### [To do]
Before copying, find the line below that contains "How do I perform: Click the Semaphore"; then return it and all later lines exactly, up to and including the final line, with no pictures.
**** Records supplied ****
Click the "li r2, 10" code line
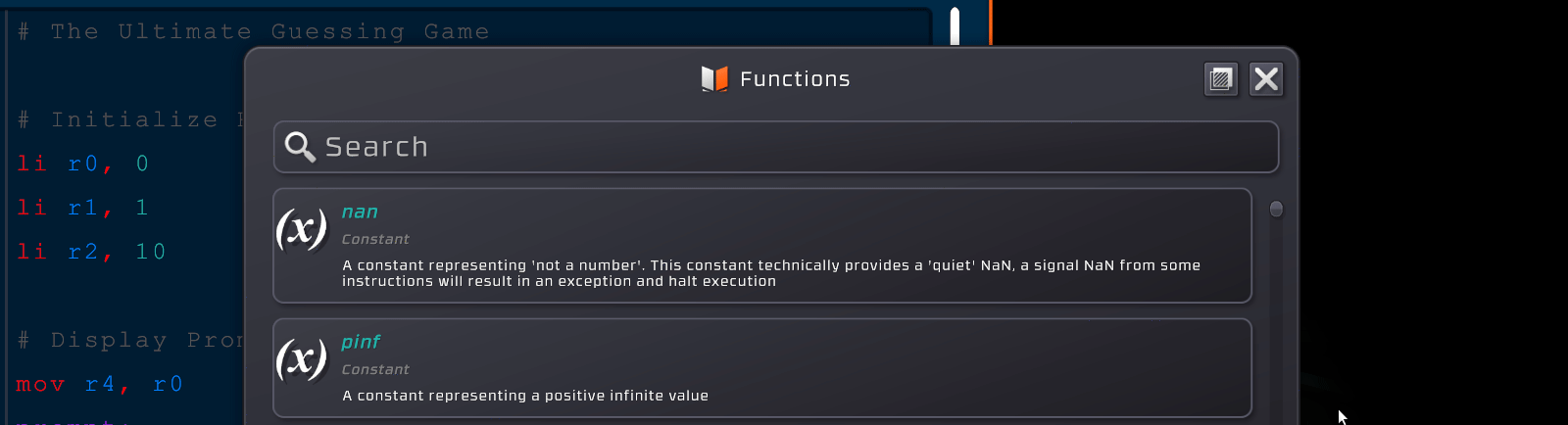coord(92,252)
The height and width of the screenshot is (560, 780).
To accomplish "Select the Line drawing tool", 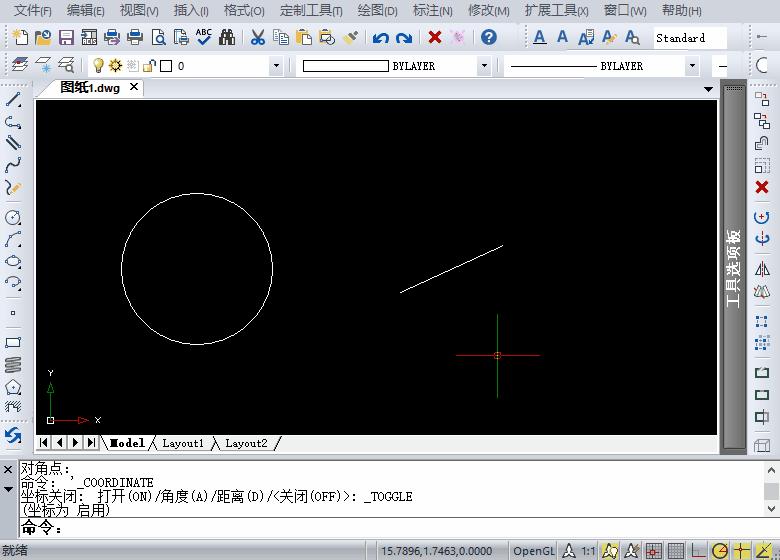I will click(x=13, y=100).
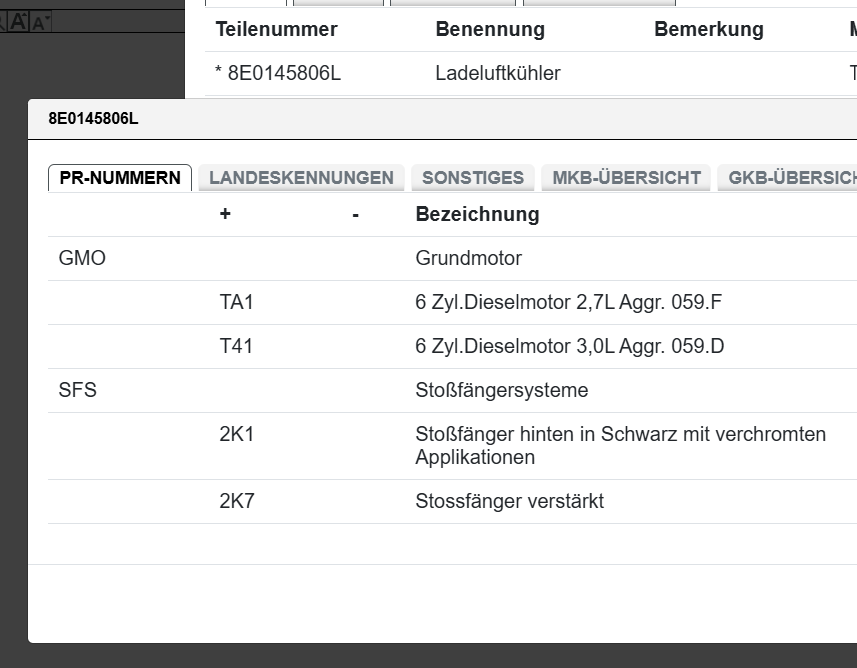857x668 pixels.
Task: Show the MKB-ÜBERSICHT tab
Action: coord(626,178)
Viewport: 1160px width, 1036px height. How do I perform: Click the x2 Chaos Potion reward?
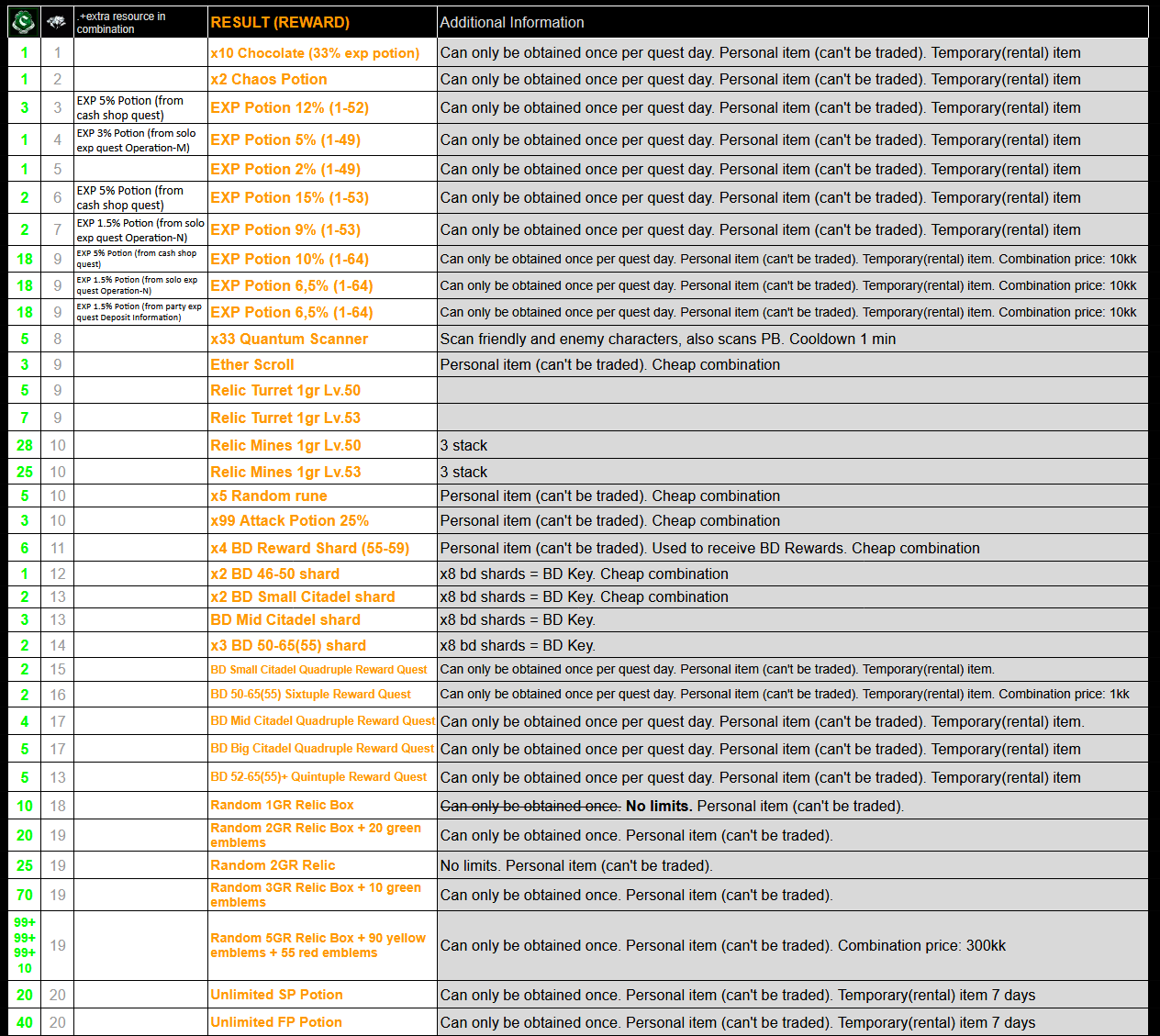[268, 80]
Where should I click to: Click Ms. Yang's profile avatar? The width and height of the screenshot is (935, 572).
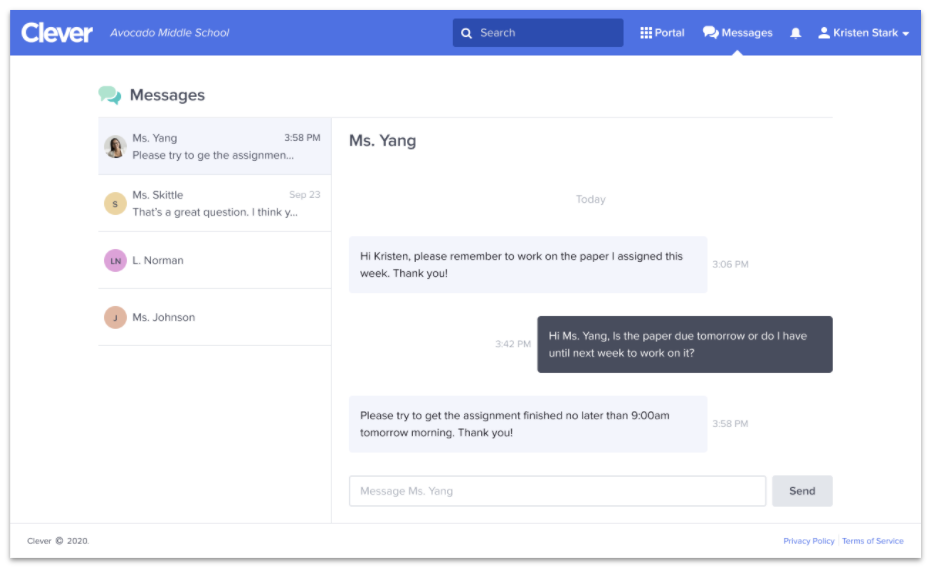tap(115, 147)
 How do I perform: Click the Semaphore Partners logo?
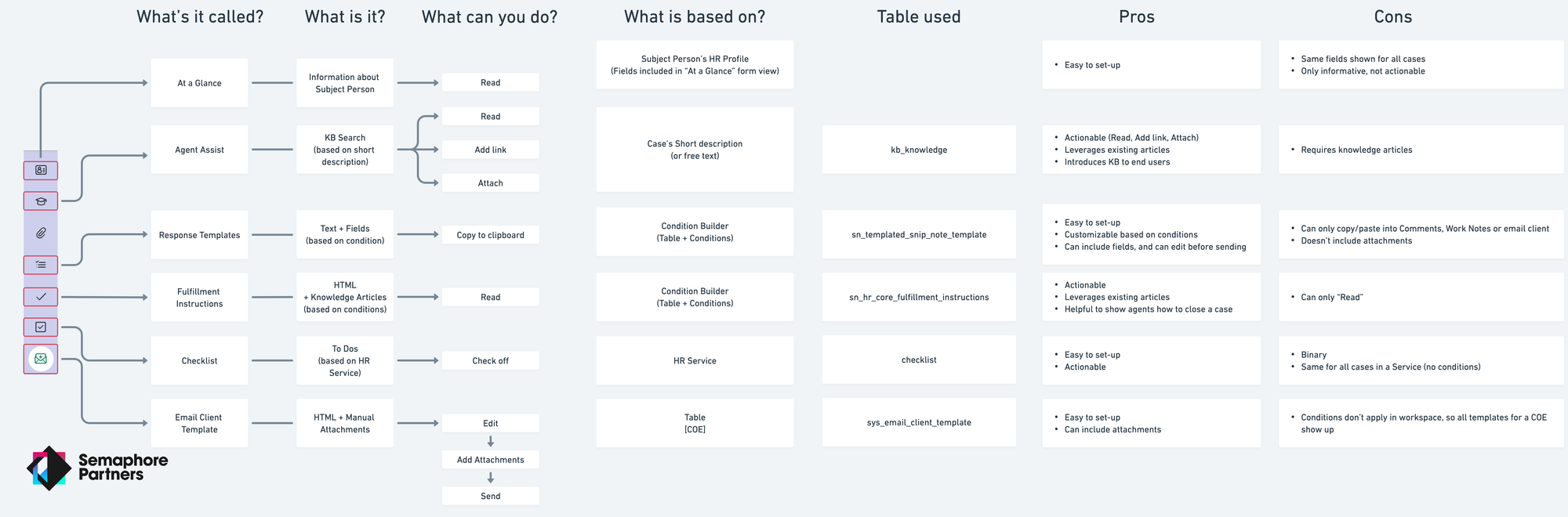[97, 468]
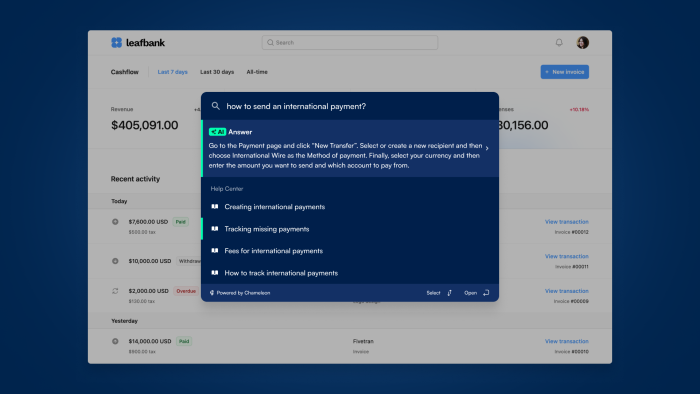This screenshot has height=394, width=700.
Task: Click the AI badge beside Answer
Action: [217, 132]
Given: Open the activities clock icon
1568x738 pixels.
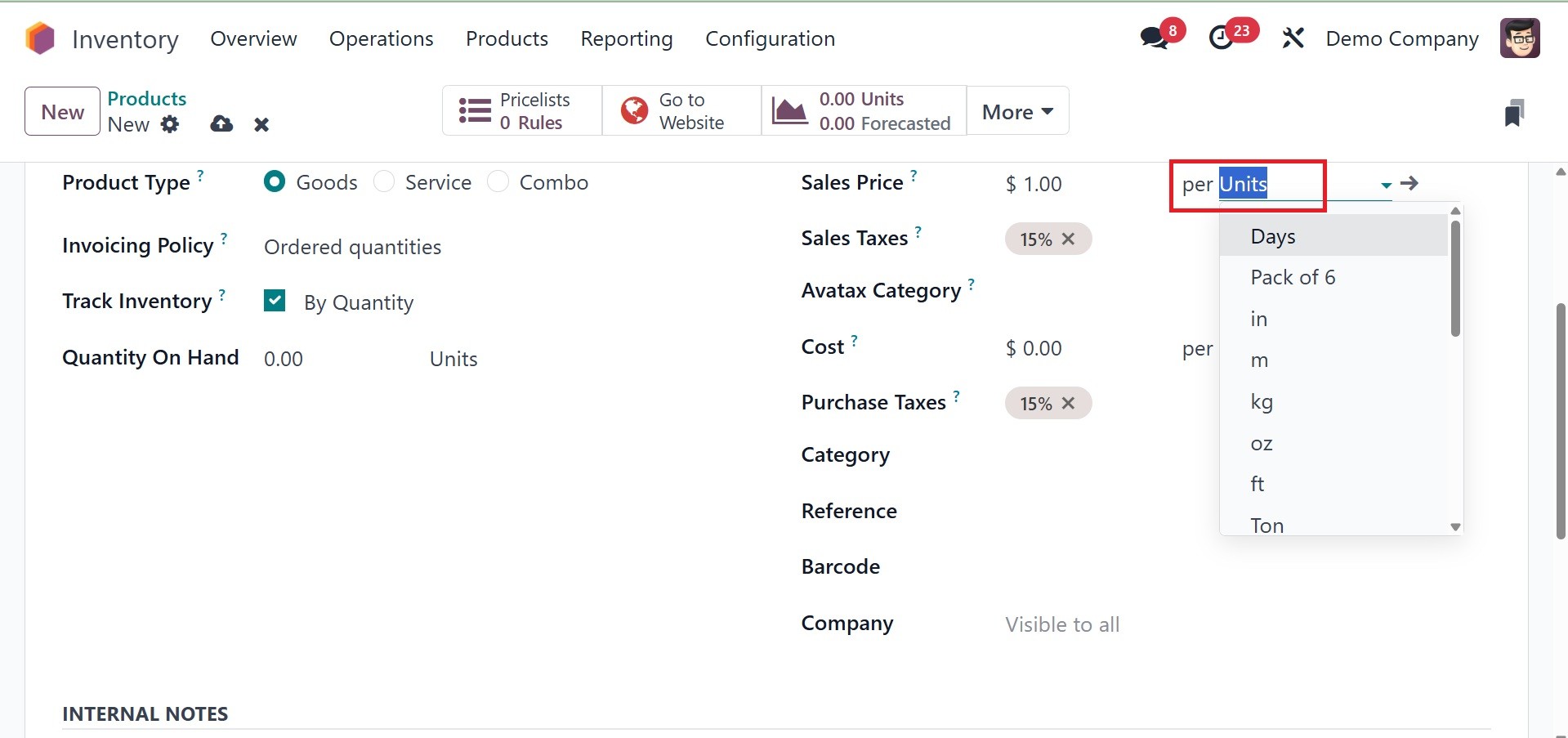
****
### [Solution to this exercise]
 How do I perform: Click the Semaphore Partners logo?
[97, 468]
This screenshot has height=394, width=700.
Task: Click the AI badge beside Answer
Action: [217, 132]
Given: Open the activities clock icon
1568x738 pixels.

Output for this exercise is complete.